Der heute oft verschwiegene und etwas grimmig anmutende alte Meister hat die populäre Musik der vergangenen Jahrhunderthälfte wie vielleicht kein anderer Einzelkünstler geprägt. Noch immer tourt der kürzlich 71 gewordene Singer-Songwriter rastlos um den Globus, um vor seiner eingeschworenen Fan-Gemeinde von vielen Musikern gecoverte Klassiker wie "Like a Rolling Stone“ oder "Knockin’ on Heaven’s Door“ bis zur Unkenntlichkeit neu zu interpretieren. Stets im eleganten Südstaaten-Anzug samt Hut und den obligaten Cowboy-Stiefeln wirkt Dylan wie eine Figur aus einem alten Film, doch in den Sechziger- und Siebzigerjahren war der populäre Musiker das Sprachrohr einer ganzen Generation.

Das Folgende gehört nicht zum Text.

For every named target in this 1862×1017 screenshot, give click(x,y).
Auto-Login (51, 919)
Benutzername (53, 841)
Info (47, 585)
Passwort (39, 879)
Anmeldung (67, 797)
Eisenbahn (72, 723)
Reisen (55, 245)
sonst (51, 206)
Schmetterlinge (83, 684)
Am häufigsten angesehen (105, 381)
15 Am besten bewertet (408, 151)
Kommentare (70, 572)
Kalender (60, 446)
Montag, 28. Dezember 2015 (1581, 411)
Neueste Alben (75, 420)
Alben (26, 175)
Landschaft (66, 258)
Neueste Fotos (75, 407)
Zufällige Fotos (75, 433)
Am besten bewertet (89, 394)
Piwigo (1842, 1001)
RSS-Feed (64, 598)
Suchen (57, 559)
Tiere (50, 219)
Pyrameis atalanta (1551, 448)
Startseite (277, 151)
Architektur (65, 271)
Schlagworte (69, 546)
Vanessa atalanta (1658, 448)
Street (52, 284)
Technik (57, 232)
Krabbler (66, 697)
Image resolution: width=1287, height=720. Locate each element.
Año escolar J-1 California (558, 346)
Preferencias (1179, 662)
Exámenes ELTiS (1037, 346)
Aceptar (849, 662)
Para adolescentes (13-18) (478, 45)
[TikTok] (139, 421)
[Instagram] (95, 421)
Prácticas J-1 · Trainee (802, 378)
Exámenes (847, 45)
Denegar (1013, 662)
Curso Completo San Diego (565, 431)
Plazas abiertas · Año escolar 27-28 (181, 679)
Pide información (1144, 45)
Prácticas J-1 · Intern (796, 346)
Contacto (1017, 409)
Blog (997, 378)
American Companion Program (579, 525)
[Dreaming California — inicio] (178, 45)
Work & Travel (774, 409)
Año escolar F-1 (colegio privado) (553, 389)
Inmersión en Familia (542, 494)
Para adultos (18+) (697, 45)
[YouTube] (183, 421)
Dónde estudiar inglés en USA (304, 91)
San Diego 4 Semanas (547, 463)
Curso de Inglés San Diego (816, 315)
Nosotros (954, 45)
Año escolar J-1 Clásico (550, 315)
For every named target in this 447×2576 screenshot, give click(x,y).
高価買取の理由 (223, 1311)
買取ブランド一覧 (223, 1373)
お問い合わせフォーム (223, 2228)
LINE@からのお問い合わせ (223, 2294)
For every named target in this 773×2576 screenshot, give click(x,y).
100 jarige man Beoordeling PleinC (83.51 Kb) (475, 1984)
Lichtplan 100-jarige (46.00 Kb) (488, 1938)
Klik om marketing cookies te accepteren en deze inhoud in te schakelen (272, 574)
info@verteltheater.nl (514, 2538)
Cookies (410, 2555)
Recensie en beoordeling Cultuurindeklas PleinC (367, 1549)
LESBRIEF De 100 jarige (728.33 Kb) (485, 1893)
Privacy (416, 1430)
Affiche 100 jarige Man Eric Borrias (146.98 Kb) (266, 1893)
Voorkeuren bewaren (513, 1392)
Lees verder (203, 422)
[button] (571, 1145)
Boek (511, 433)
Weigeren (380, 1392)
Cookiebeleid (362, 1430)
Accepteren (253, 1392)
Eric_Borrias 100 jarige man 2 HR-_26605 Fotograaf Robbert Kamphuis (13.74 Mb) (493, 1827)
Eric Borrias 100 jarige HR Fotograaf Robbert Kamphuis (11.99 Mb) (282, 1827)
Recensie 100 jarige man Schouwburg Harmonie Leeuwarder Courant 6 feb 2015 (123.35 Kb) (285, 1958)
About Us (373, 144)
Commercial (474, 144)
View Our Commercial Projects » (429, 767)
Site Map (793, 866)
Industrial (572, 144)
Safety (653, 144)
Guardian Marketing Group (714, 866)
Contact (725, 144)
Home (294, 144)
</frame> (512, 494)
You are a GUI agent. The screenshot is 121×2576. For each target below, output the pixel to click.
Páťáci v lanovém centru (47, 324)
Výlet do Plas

Als schmächtiger junger Mann mit Lockenkopf und Reibeisenstimme mischte Dylan Anfang der Sechziger Jahre die New Yorker Folkszene auf und traf wie kein anderer Sänger den Puls der Zeit. Mit Protestliedern wie "Blowin’ in the Wind“ oder "Masters of War“ wurde er schnell zur Ikone der amerikanischen Bürgerrechts- und Antikriegsbewegung. Doch bald fühlte sich Dylan politisch vereinnahmt und sägte an seinem Image als Protestsänger. Als er die Folk-Anhänger 1966 mit einem neuen elektrischen Sound vor den Kopf stieß, gipfelte der Konflikt mit seinen Fans bei einem Londoner Konzert in den berühmt-berüchtigten "Judas-Rufen“ - Musikgeschichte war geschrieben. Nach einem Motorradunfall im selben Jahr zog sich Dylan bis zum Ende der Sechzigerjahre aus der Öffentlichkeit zurück.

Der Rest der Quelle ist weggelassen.